Ein weiterer Hinweis darauf, dass die Ausstellung zum großen Teil auf Kinder und Touristen zugeschnitten ist, sind ihre vielen interaktiven und spielerischen Elemente. Hier hat man sich richtig ins Zeug gelegt: So kann man zum Beispiel auf dem Hometrainer virtuell den Breedewee hoch fahren, sich Kachkéis-Rezepte abschreiben, sich mit überdimensionaler Großherzogenkappe ablichten lassen, oder vor einer Greenbox das Wetter moderieren. Fotos und Videos kann man sich per E-Mail schicken lassen, wenn man denn damit einverstanden ist, dass sie vom Museum wiederverwertet werden können.
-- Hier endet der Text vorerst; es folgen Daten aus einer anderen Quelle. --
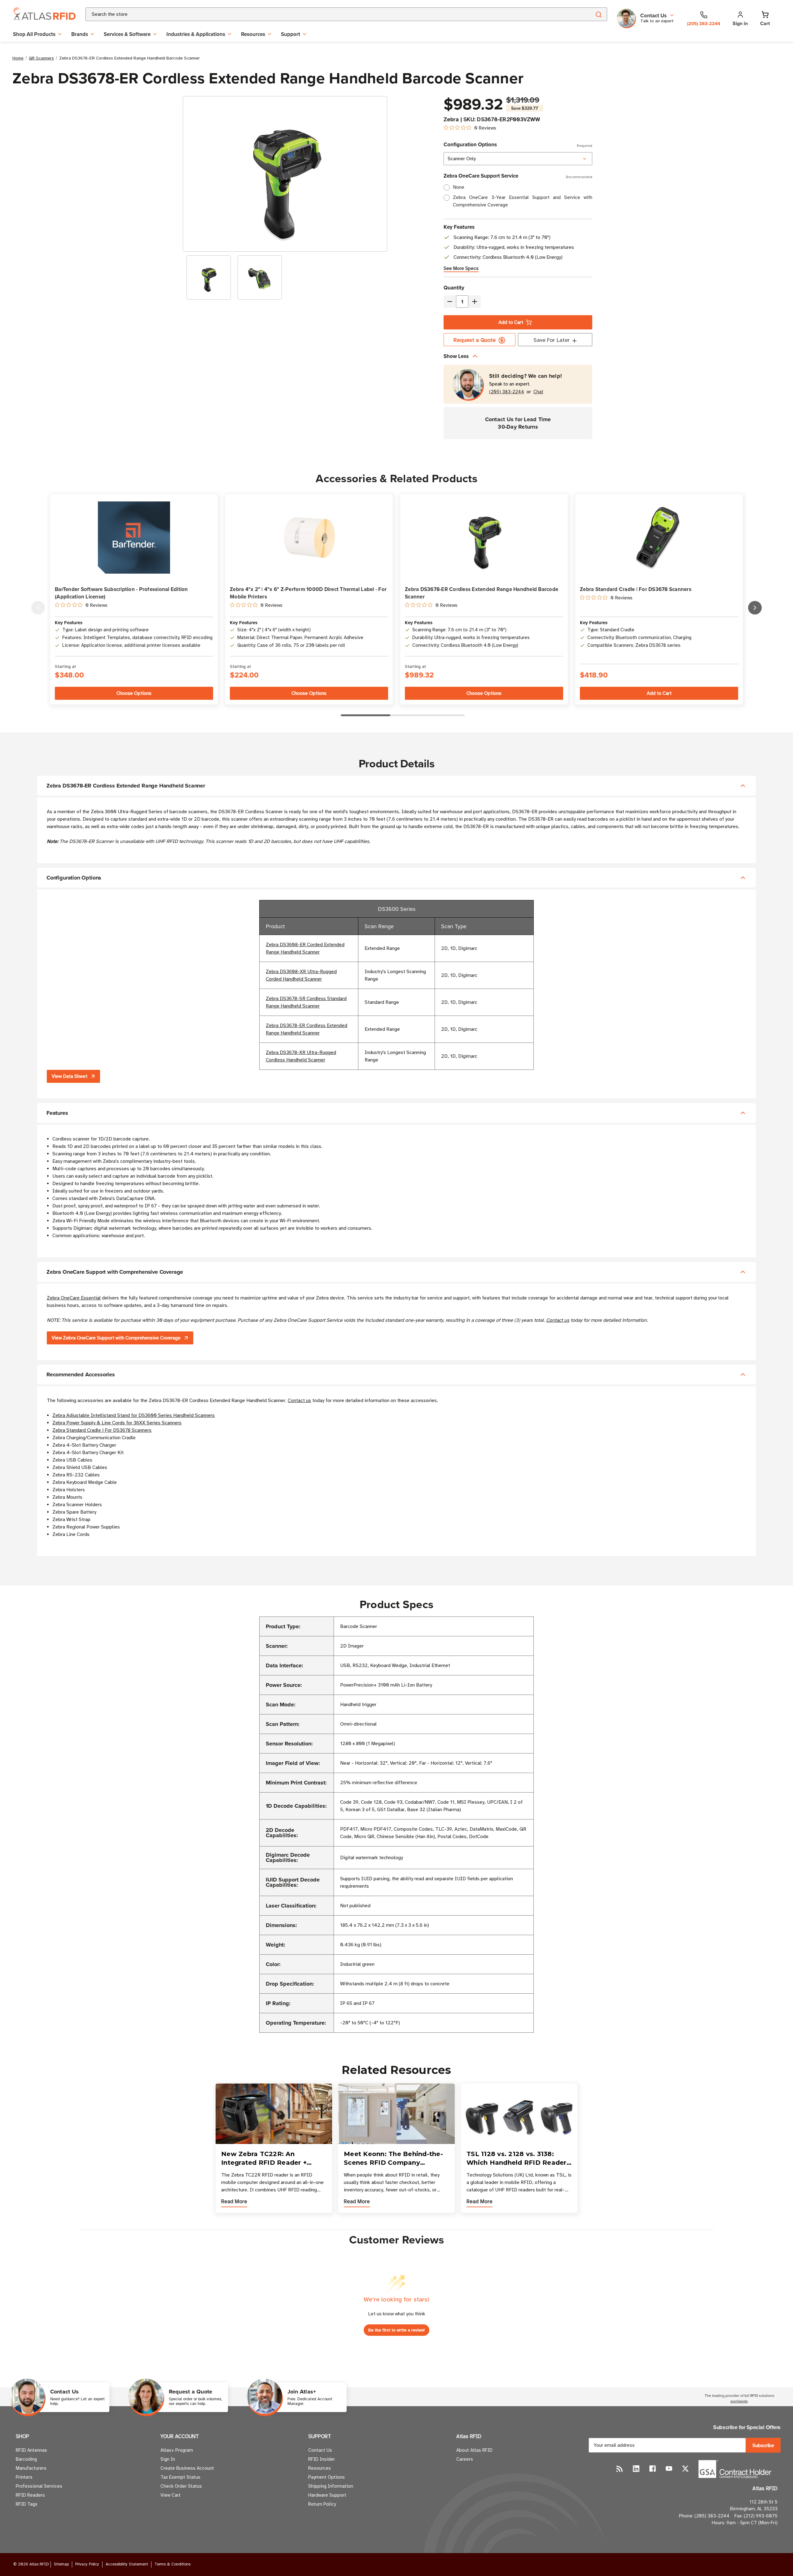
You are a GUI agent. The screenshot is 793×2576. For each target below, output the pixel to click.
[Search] (598, 14)
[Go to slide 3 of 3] (38, 608)
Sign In (167, 2459)
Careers (464, 2459)
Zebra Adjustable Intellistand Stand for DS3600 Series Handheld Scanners (133, 1415)
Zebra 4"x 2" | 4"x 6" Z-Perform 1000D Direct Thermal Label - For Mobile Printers (308, 592)
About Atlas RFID (474, 2450)
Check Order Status (181, 2486)
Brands (79, 34)
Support (290, 34)
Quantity (454, 288)
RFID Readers (30, 2495)
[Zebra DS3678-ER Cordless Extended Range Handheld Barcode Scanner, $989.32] (484, 538)
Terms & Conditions (173, 2564)
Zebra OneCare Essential (74, 1298)
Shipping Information (330, 2486)
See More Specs (461, 268)
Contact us (557, 1320)
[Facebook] (652, 2468)
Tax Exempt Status (180, 2477)
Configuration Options (518, 144)
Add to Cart (510, 322)
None (458, 187)
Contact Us (320, 2450)
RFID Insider (321, 2459)
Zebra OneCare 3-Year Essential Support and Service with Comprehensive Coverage (522, 201)
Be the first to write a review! (396, 2330)
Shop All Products (34, 34)
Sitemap (61, 2564)
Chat (538, 392)
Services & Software (127, 34)
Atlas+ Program (176, 2450)
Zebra (451, 119)
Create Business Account (187, 2468)
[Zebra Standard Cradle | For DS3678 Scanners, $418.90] (659, 537)
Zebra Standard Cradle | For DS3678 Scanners (635, 589)
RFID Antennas (31, 2450)
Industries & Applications (195, 34)
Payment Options (326, 2477)
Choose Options (133, 693)
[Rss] (619, 2468)
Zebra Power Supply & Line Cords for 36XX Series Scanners (117, 1423)
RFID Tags (26, 2504)
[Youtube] (669, 2468)
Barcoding (26, 2459)
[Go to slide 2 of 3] (755, 608)
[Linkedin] (636, 2468)
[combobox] (331, 14)
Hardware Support (327, 2495)
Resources (253, 34)
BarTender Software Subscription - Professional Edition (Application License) (121, 592)
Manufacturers (31, 2468)
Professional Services (39, 2486)
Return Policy (322, 2504)
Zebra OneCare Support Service (518, 176)
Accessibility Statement (127, 2564)
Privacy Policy (87, 2564)
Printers (24, 2477)
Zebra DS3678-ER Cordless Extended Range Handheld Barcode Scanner (481, 592)
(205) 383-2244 (506, 392)
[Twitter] (685, 2468)
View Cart (170, 2495)
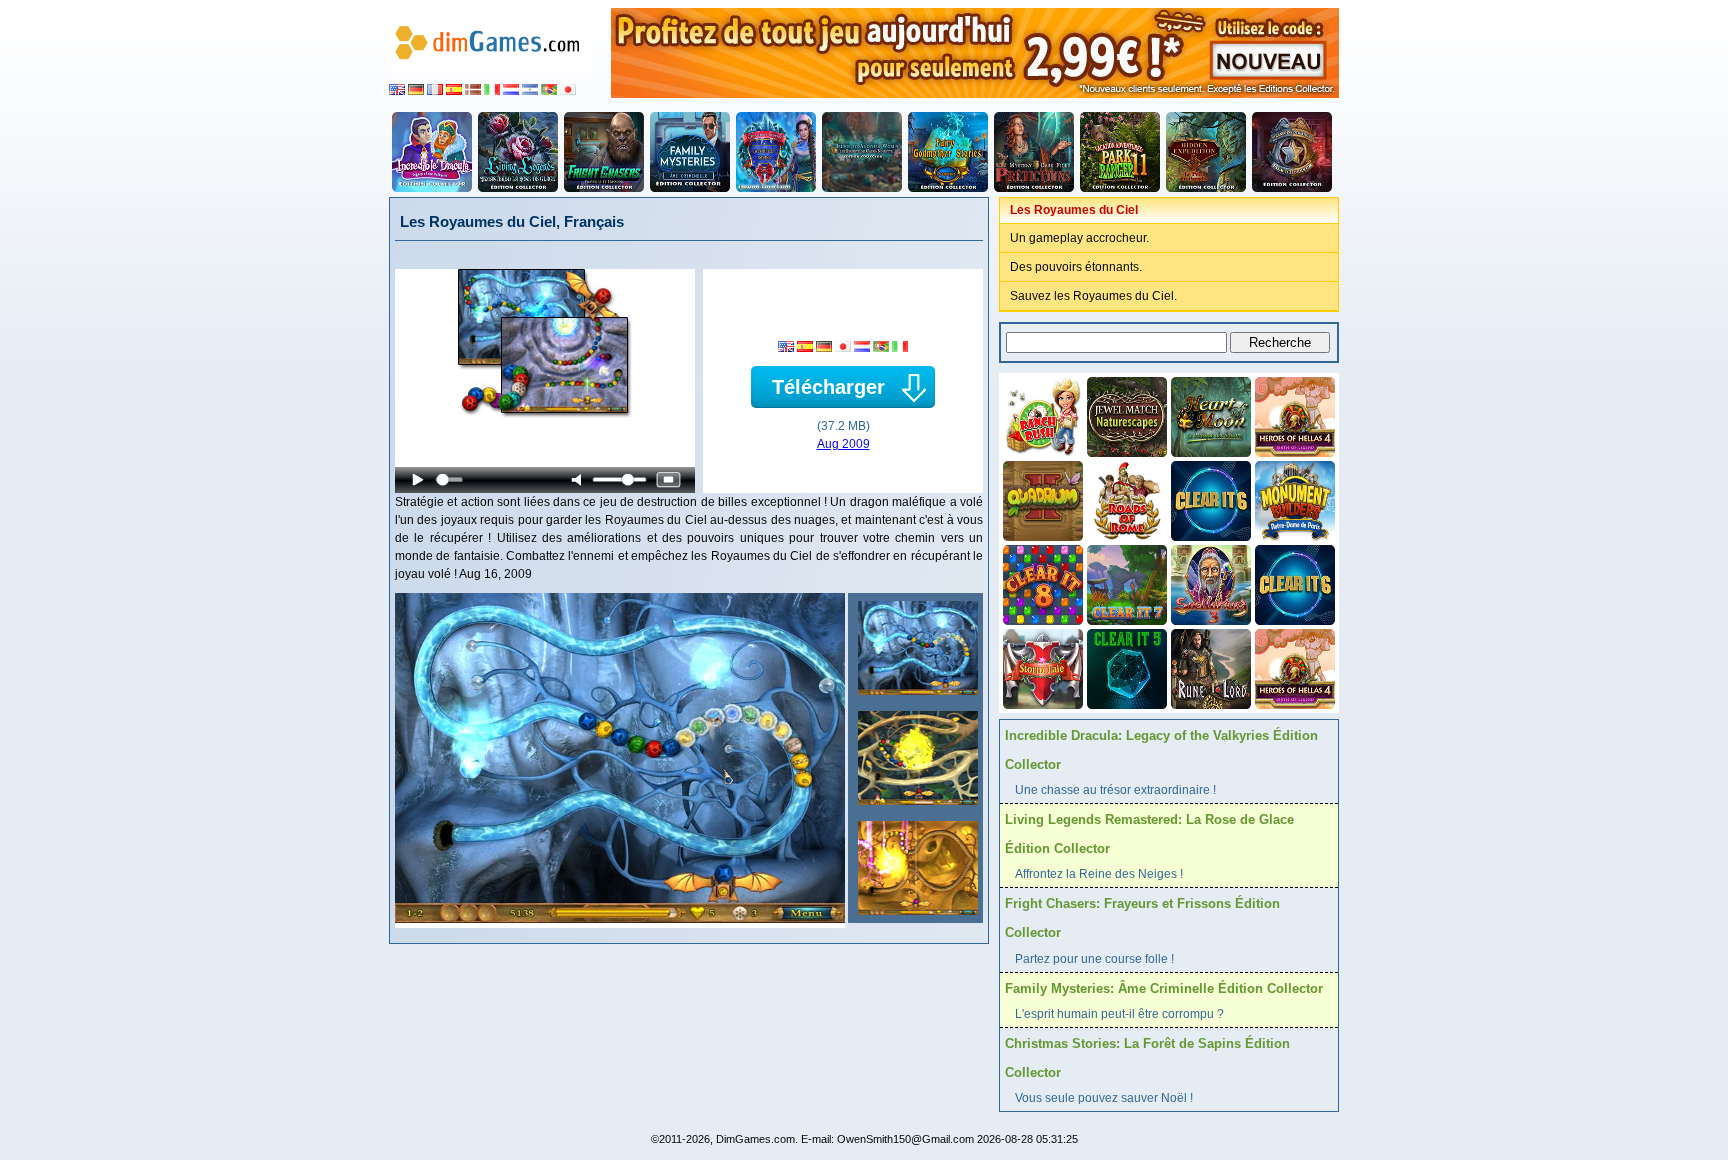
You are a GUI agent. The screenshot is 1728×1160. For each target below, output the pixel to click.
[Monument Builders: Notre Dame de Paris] (1293, 499)
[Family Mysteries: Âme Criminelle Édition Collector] (690, 152)
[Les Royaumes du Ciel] (915, 648)
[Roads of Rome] (1125, 499)
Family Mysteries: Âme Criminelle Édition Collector (1164, 988)
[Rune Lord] (1209, 667)
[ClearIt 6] (1209, 499)
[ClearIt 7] (1125, 583)
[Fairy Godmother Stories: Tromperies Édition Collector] (948, 152)
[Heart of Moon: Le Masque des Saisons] (1209, 415)
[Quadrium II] (1041, 499)
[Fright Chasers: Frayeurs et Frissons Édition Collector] (604, 152)
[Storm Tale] (1041, 667)
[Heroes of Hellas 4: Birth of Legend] (1293, 415)
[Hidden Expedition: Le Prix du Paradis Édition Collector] (1206, 152)
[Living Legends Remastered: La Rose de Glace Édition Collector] (518, 152)
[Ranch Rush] (1041, 415)
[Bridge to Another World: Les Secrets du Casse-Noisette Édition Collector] (862, 152)
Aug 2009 (843, 444)
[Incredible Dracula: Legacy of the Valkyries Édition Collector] (432, 152)
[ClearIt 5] (1125, 667)
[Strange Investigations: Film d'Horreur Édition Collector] (1292, 152)
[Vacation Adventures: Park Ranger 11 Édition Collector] (1120, 152)
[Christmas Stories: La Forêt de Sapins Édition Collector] (776, 152)
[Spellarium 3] (1209, 583)
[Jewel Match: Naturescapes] (1125, 415)
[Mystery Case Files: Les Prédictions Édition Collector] (1034, 152)
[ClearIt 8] (1041, 583)
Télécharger (828, 387)
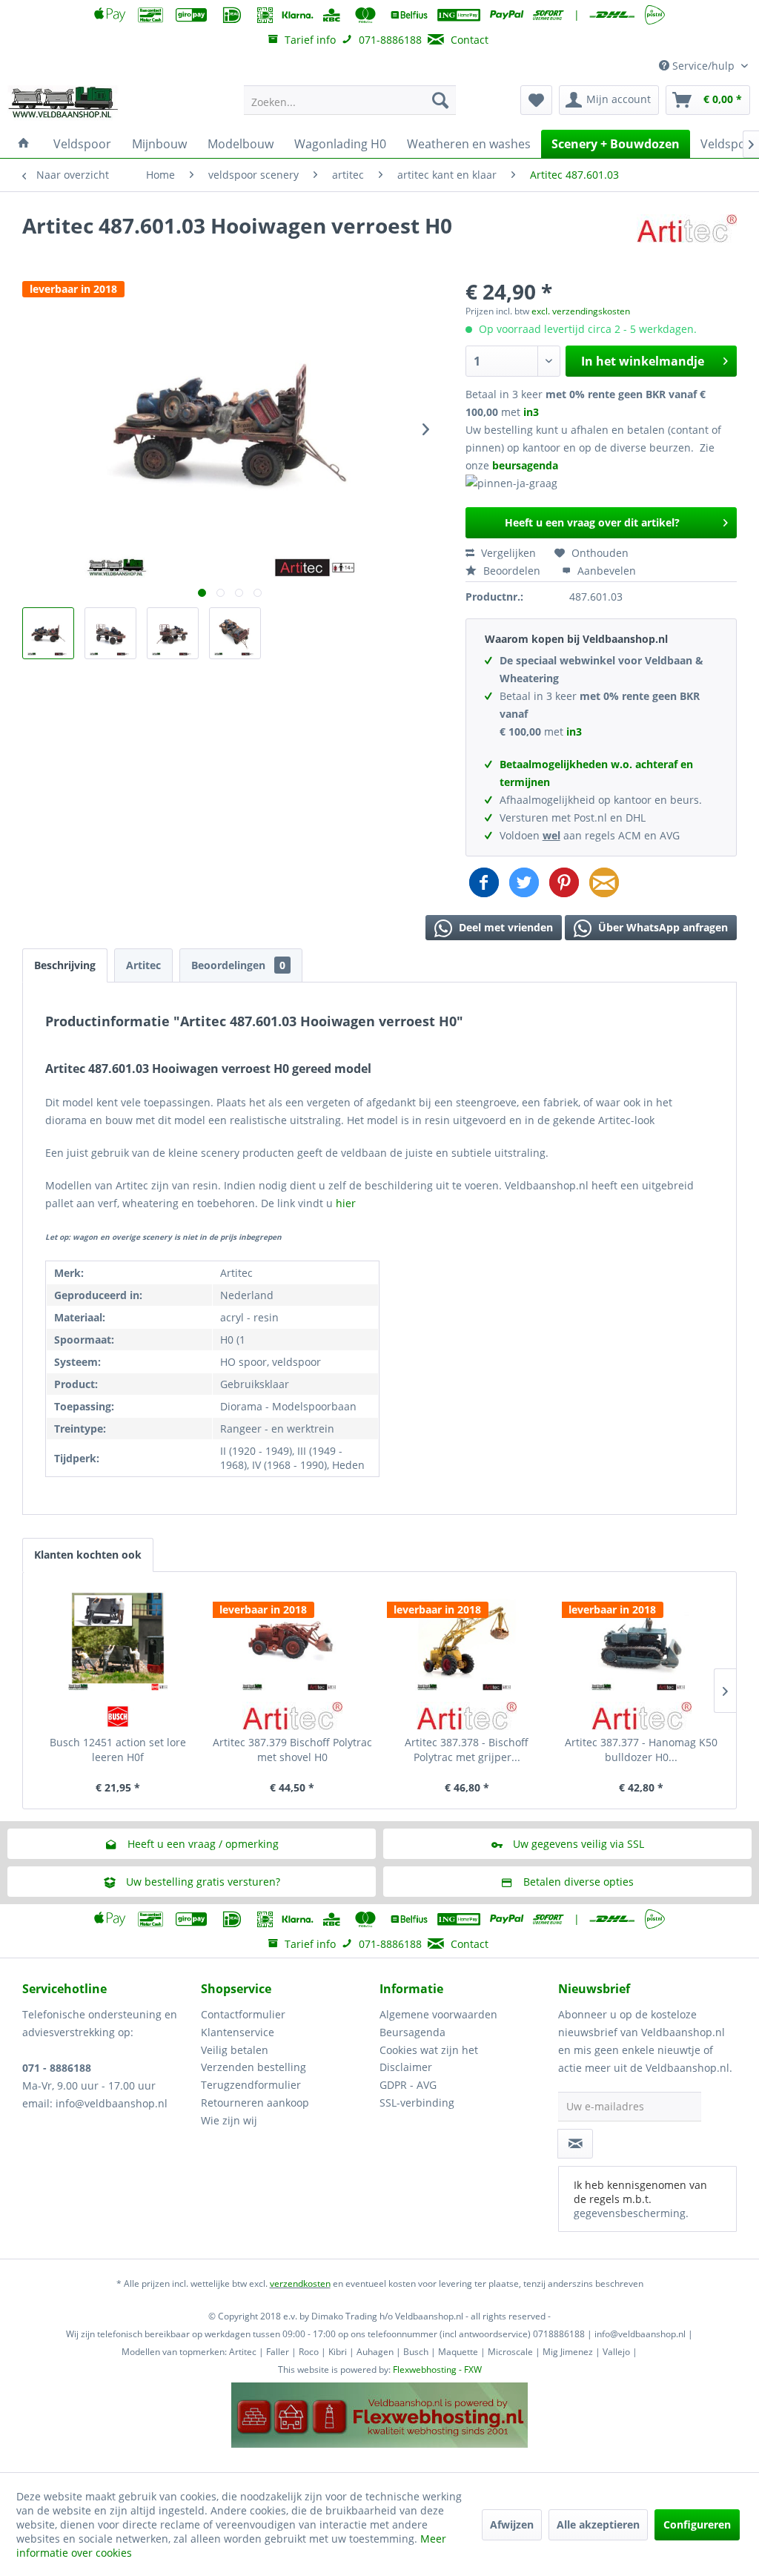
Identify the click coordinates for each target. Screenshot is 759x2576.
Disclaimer (406, 2067)
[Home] (23, 144)
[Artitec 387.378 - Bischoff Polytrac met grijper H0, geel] (467, 1639)
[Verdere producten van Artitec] (687, 240)
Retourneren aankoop (255, 2103)
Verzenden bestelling (253, 2067)
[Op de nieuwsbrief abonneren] (575, 2144)
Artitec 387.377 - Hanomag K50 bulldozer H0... (641, 1749)
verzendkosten (300, 2283)
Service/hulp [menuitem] (703, 66)
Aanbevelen (605, 571)
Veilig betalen (234, 2050)
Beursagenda (412, 2032)
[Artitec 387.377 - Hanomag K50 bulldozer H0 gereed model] (642, 1639)
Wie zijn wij (229, 2120)
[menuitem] (350, 100)
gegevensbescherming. (631, 2213)
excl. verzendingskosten (580, 311)
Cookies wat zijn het (429, 2050)
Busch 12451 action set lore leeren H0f (118, 1749)
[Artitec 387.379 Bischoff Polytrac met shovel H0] (293, 1639)
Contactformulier (243, 2014)
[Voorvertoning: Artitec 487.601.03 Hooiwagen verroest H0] (48, 633)
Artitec (143, 965)
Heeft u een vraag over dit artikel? (592, 522)
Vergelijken (507, 553)
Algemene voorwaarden (438, 2014)
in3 (531, 412)
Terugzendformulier (251, 2085)
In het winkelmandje (642, 361)
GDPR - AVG (408, 2085)
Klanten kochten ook (88, 1555)
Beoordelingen (238, 965)
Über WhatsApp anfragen (661, 927)
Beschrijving (65, 965)
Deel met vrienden (504, 927)
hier (346, 1203)
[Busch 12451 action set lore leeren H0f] (118, 1639)
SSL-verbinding (417, 2103)
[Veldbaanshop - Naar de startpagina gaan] (63, 103)
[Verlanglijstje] (536, 100)
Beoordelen (511, 571)
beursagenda (526, 465)
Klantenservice (237, 2032)
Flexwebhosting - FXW (437, 2369)
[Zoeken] (440, 100)
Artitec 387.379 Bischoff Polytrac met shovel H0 (292, 1749)
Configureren (697, 2524)
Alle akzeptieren (598, 2524)
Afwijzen (512, 2524)
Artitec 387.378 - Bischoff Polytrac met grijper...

Alles in allem ist „Luxemburg von A bis Z“ eine gut gemachte, pädagogisch durchaus wertvolle Ausstellung, die manche kritischen Ansätze birgt, sich aber leider nur zu selten traut, an der Oberfläche zu kratzen. Am Ende bleibt daher der fade Beigeschmack, dass hier ein polemisches Thema zu wenig ausgereizt wurde, und zu viele Möglichkeiten für ein kritisches Auseinandersetzen mit der Luxemburger Identität liegen gelassen wurden.
„ABC – Luxembourg pour débutants… et avancés!“, noch bis zum 31. März 2013 im Historischen Museum der Stadt Luxemburg.